Forse è necessario fare un passo indietro. Sant’Agostinio, nelle Confessioni, ha scritto il celebre aforisma: Ci hai fatti per Te, Signore, e il nostro cuore non ha pace finché non riposi in Te. Probabilmente oggi al cuore inquieto dovremmo aggiungere il cuore vuoto. Dopo un lungo cammino, iniziato con il Rinascimento italiano, proseguito con l’Illuminismo e il Positivismo, rafforzato dai vari totalitarismi del secolo breve, siamo finalmente giunti alla conclusione di non aver bisogno di Dio: Dio è inutile, anzi pericoloso! Un famigerato best seller di Christopher Hitchens ha per titolo: Dio non è grande. Come la religione avvelena ogni cosa. Sugli autobus di Londra, Barcellona, Genova è apparsa una scritta: “La cattiva notizia è che Dio non esiste; quella buona è che non ne hai bisogno!” L’uomo è riuscito finalmente a buttare fuori Dio dalla sua vita.

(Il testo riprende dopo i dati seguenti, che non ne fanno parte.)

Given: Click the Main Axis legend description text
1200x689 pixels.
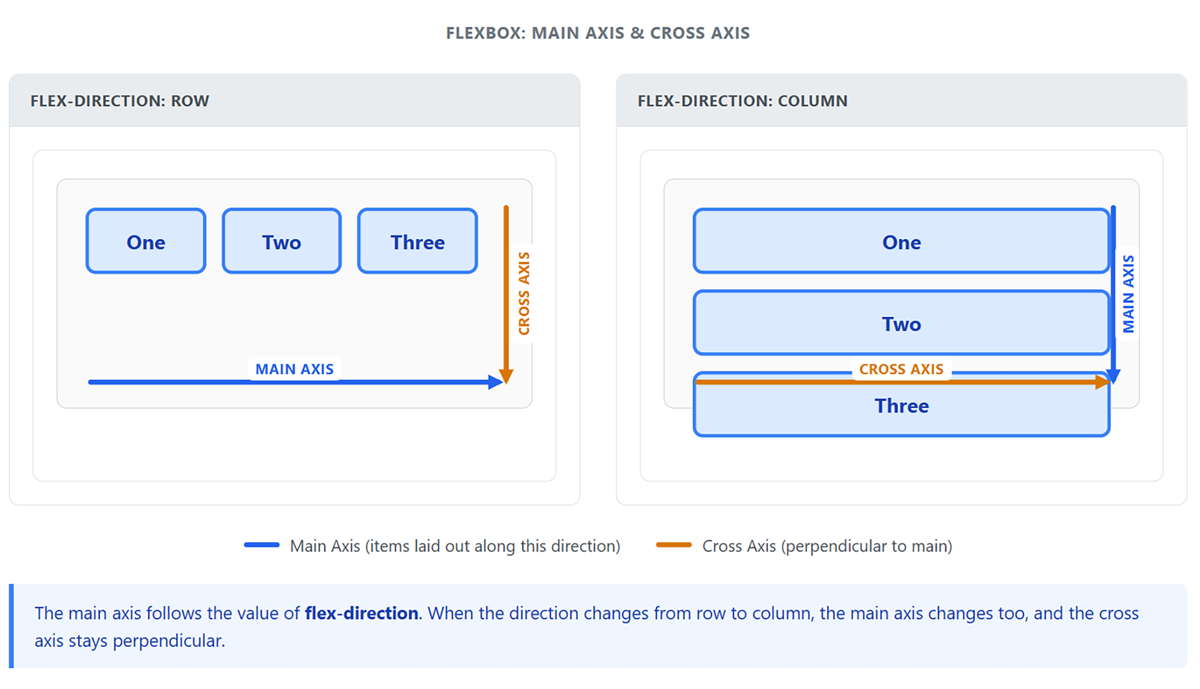Looking at the screenshot, I should [455, 546].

Ma se Dio è creatore (e provvidente), negare Dio significa semplicemente negare se stessi, la propria identità, la natura profonda del nostro essere, fatto “a immagine e somiglianza” di Dio. Negare Dio è negare l’uomo, la sua umanità ed essenza. Senza Dio, l’uomo non è. O meglio, è ma a livello sub-umano, animale. Se l’uomo è fatto a immagine di Dio, senza Dio è vuoto, è povero, è niente. Quale meraviglia che l’anello debole della catena, i giovani, si spezzi facilmente, rifugiandosi nella droga, nello sballo, nella superstizione e, addirittura, nella morte? Questi cattivi maestri non si rendono conto che non stanno liberando i giovani (dalla fede, la religione, da Dio), ma li stanno rendendo schiavi dell’infelicità, della disperazione, del nulla. “Avevo vent’anni. Non permetterò mai a nessuno di dire che questa è la più bella età della vita”. Così si intitola uno dei più straordinari e disperati libri, mai scritti da un giovane. L’autore è Paul Nizan, un brillante ragazzo parigino. Morto a 35 anni nel 1940
Gesù ha detto: “Io sono venuto perché abbiano la vita e l’abbiano in abbondanza” (Gv 10,10), che si potrebbe anche tradurre: io dono agli uomini che mi accolgono la pienezza della vita, una vita piena di cose buone: la speranza, la gioia, la solidarietà, l’amore verso i piccoli e i poveri; vi offro una vita colma di senso e di significato, fatta di pace e di giustizia, di misericordia e di perdono, ma anche di persecuzioni e di incomprensioni da parte del mondo; una vita in cui è più importante l’essere che non l’avere, è più bello dare che non ricevere, offrire più che accaparrare: cose tutte che non esistono senza Dio. Massimiliano Kolbe lo ha capito e perciò propone all’incredulo kapò tedesco di prendere il posto di un condannato a morte; Annibale Di Francia lascia la nobiltà e l’agiatezza, per chiudersi in un ghetto di miseria morale e materiale; migliaia, milioni di ragazzi e di ragazze di tutti i tempi e di tutti i luoghi hanno sentito e senstono il fascino irresistibile di una vita donata per il Vangelo, una vita piena di senso, vissuta nel dono totale di sé agli altri, non sprecata in una discoteca o distrutta da una siringa; giovani che hanno ascoltato la parola di Cristo, l’hanno accolta e realizzata: se hai Dio hai tutto; ma se hai tutto e non hai Dio, non hai niente.
Per gonfiare un palloncino basta un po’ di aria. Per riempire il cuore dell’uomo occorre l’infinito, altrimenti rimane vuoto. Solo Dio fa piena la vita dell’uomo.